State whether the following quantified formulae are true over the natural numbers.

ℕ = {1.2.3……}:

i) ∃x ∀y ∀ z[(x > y^2 + z^2) →(y > z)]

ii) ∀x ∃y ∀ z[(z^2 < y +x^2) →(x > z)]

iii) ∃u ∀v ∃w ∀x [ux < vw]

1 Answer

  • 9 years ago
    Favorite Answer

    i) ∃x ∀y ∀z [(x > y^2 + z^2) →(y > z)]

    This seems counter-intuitive. If

    x > y^2 + z^2

    then we could interchange the values of z and y, and it would still be true. But if

    y > z is true, then interchanging those values will make it false.

    But we're looking for just one value of x for which the statement holds for any y and z.

    Remember that a statement of the form

    p → q

    is always true if p is always false, regardless of whether q is true or false.

    In this case, there IS a value of x for which, as long as we stick to the natural numbers,

    x > y^2 + z^2

    is false for any y and z.

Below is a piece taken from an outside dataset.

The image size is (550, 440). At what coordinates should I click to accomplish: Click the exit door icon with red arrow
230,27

That value is x=1. The quantified formula only asserts that there is one such value, so it's true over the natural numbers.

    ii) ∀x ∃y ∀z [(z^2 < y +x^2) →(x > z)]

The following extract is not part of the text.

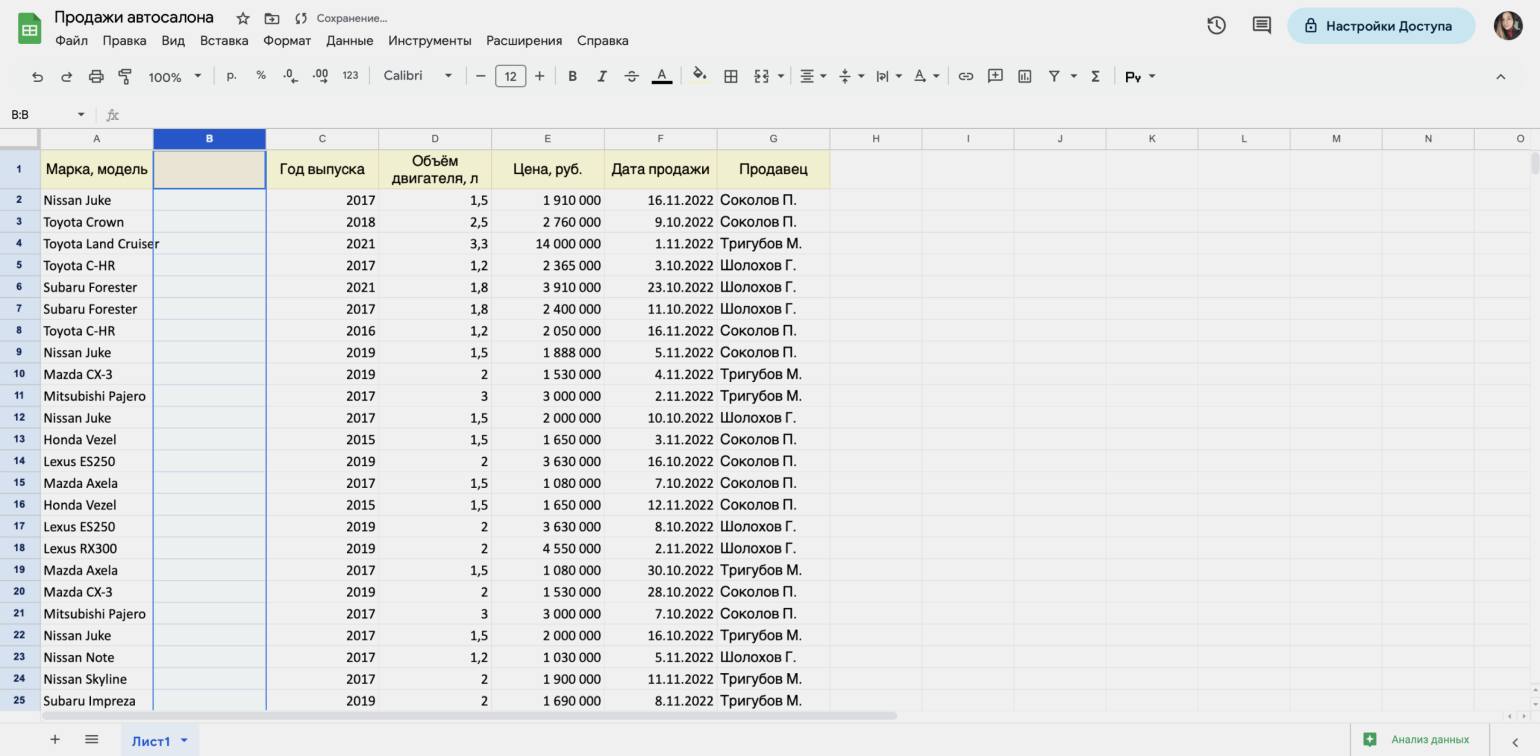Open the Вставка menu
The width and height of the screenshot is (1540, 756).
[x=224, y=41]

    Regardless of what x is, we have to cover all values of z including z=x, and there is no possible value for y among the natural numbers such that

    x^2 < y + x^2 is false or

    x > x is true.

    This formula is not true over the natural numbers.

    [It is, however, true over the integers, because then we could choose

    y = -x^2

    for any x, thus ensuring that

    z^2 < y + x^2

    is false for any z.]

    iii) ∃u ∀v ∃w ∀x [ux < vw]

    We can quickly show this doesn't hold:

    ux < vw

    x < vw/u [because u is a natural number and cannot be zero or negative]

    and there is no combination of u, v, and w for which that statement can be true for all x.

    This formula is not true over the natural numbers.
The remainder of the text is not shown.